Ação necessária A:
Reescreva em forma de lista, de modo mais breve, o parágrafo da nota sobre Piketty que começa com "c) diante do contexto de crises", mantendo seus fatos principais.
Ação necessária B:
Na nota sobre Piketty, qual filme é indicado no item sobre os sujeitos que determinam um campo de discussão em prol de seus próprios favores?
Ação necessária C:
Copie da nota sobre Piketty o trecho entre "Diante do sublime" e "sendo onipresentemente discutido?", inclusive.

Trecho fornecido:
===

NOTA #11 [31/03/2015] (RJ)

Diante do sublime comentário o camarada 089 sobre o Thomas Piketty, restou-nos uma pergunta: como é possível um livro fazer e trazer tantas questões ao de ele estar sendo onipresentemente discutido?

Dessa complexa teia de fundamentos, podemos elencar alguns motivos/palpites para o seu Sucesso (que vão dos mais simples e engraçados aos mais desdobrados):
Comentários da primeira natureza:
a) o livro fez sucesso porque há um certo monstro invisível que domina as coordenadas acadêmico-institucionais e sabe a hora de colocar um assunto ou não dentro do mundo original (vide o filme OBLIVION);
b) fez sucesso porque há certos sujeitos que determinam um campo de discussão em prol de seus próprios favores, muito comum no discurso do histérico-pseudo-comunista que tudo é culpa de um grupo de capitalistas ou da grande mídia, como o PIG (vide o filme THEY LIVE);
c) diante do contexto de crises que assolam o mundo contemporâneo, o uso do vocábulo O CAPITAL [do século xxi] chamou a atenção para o trabalho que se propõe a desafiar Marx (subentendido que Marx estaria certo no século xix, mas que não estaria corretamente adequado no século xxi), além do alto uso de gráficos e indagações científicas economicamente formuladas (vide PRIMEIRO COMO TRAGÉDIA, DEPOIS COMO FARSA);
d) diante do contexto e casando com o artigo do Paulo Arantes discutido, parece que o tema não só ganhou relevância para o debate da esquerda (capitalismo, sua reprodução, crise cíclicas, superações e tudo mais) como também para o outro lado (“o capital fugiu de nosso controle, precisamos de medidas que não destrua nosso paraíso… É preciso estudar o Capital, mas Marx pega mal, vamos ler Piketty agora mais do que nunca). Talvez esses horizontes, em última instância, estão se comprimindo e chegando em negatividade tal que chegaremos num comunismo verdadeiramente real: Uma sociedade em que TODOS ESTAREMOS FODIDOS!

===

Entradas de dados salvas
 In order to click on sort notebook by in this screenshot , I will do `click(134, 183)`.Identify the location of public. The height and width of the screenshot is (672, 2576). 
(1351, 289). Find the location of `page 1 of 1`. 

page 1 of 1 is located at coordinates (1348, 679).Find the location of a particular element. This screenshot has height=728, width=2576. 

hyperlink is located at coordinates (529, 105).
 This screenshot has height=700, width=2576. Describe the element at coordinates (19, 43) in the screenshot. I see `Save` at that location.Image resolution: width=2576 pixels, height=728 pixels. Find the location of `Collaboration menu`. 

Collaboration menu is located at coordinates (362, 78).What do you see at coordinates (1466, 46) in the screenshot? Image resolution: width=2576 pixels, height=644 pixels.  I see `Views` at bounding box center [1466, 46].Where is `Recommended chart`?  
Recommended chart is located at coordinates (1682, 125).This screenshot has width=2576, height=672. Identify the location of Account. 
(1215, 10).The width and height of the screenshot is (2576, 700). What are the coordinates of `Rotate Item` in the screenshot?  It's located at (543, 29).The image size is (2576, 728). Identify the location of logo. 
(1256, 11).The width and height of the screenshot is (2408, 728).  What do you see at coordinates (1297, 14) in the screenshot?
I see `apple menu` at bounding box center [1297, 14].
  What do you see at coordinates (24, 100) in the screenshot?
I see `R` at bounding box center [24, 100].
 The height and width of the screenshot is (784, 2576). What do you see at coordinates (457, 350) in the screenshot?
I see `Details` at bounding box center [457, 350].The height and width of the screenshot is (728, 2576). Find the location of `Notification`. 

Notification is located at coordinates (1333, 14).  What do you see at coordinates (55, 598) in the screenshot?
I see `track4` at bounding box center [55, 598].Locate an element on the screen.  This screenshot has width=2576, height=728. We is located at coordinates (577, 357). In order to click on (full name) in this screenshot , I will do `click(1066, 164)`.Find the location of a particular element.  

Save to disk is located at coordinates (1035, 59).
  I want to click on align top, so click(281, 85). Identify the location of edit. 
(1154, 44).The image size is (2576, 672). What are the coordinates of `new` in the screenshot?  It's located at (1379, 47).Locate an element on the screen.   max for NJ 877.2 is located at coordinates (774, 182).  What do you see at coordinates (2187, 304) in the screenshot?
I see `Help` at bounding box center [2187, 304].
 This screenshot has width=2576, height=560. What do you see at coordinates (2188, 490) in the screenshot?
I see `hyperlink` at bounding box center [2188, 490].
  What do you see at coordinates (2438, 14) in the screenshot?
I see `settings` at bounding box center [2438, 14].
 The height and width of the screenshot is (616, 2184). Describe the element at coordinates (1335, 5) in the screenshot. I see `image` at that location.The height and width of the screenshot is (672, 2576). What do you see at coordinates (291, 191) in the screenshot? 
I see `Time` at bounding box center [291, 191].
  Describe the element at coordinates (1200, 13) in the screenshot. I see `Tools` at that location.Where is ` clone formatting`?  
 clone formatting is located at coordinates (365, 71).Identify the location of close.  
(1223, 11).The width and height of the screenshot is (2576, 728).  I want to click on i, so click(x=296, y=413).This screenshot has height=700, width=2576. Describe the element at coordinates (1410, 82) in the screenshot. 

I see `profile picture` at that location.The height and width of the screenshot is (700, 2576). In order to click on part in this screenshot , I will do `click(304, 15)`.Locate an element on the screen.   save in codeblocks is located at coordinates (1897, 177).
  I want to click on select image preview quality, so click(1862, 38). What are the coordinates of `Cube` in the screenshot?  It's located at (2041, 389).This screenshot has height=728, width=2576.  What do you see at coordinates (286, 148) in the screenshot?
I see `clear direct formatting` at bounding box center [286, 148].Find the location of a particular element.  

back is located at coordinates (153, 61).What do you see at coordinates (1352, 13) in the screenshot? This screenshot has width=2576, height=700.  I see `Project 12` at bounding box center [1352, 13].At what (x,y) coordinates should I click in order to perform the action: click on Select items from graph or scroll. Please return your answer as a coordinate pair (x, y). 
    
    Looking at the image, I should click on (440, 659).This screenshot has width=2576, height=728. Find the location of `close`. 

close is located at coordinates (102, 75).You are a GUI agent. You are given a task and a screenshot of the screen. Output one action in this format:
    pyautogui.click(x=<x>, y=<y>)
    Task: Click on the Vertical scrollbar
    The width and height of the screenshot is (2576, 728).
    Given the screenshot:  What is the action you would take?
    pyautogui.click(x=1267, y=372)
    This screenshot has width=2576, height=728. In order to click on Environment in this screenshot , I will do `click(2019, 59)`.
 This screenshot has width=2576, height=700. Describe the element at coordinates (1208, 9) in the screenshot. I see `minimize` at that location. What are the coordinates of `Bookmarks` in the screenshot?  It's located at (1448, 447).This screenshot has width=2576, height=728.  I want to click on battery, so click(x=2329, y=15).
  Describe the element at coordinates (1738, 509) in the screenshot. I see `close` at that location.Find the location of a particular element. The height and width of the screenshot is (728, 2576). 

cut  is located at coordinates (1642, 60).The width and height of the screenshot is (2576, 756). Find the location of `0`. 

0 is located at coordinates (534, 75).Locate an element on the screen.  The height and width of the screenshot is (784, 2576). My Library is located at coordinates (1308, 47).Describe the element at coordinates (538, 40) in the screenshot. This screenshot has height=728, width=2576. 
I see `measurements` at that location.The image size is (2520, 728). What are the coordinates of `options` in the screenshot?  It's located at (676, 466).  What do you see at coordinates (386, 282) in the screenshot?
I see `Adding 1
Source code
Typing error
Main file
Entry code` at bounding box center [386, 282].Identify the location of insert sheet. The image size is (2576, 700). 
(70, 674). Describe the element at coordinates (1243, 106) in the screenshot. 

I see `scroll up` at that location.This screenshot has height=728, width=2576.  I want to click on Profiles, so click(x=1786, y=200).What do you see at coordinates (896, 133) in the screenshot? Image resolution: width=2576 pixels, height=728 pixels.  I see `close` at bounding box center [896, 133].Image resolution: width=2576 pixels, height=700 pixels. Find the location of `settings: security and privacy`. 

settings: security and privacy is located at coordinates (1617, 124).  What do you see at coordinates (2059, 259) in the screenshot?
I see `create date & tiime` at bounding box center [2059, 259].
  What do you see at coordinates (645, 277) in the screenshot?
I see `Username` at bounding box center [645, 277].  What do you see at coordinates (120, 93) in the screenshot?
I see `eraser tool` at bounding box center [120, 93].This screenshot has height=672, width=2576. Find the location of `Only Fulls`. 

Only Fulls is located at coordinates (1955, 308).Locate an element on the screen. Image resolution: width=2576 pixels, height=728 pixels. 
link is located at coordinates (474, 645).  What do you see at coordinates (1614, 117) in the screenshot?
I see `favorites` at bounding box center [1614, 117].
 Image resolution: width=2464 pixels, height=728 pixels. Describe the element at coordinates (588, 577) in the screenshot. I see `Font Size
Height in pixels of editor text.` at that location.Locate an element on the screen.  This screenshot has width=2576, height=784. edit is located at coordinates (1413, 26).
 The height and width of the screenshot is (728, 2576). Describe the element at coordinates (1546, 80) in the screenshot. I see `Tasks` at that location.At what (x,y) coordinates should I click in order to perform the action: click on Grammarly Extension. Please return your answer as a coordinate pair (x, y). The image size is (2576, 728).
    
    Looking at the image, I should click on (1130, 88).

===

Resposta A:
- Em meio às crises do mundo contemporâneo, o título "O Capital [do século xxi]" chamou a atenção para o trabalho.
- O trabalho se propõe a desafiar Marx, subentendendo que ele estaria certo no século XIX, mas não adequado ao século XXI.
- Também pesou o uso intenso de gráficos e de indagações científicas formuladas economicamente.
- Referência indicada: PRIMEIRO COMO TRAGÉDIA, DEPOIS COMO FARSA.

Resposta B:
THEY LIVE.

Resposta C:
Diante do sublime comentário o camarada 089 sobre o Thomas Piketty, restou-nos uma pergunta: como é possível um livro fazer e trazer tantas questões ao de ele estar sendo onipresentemente discutido?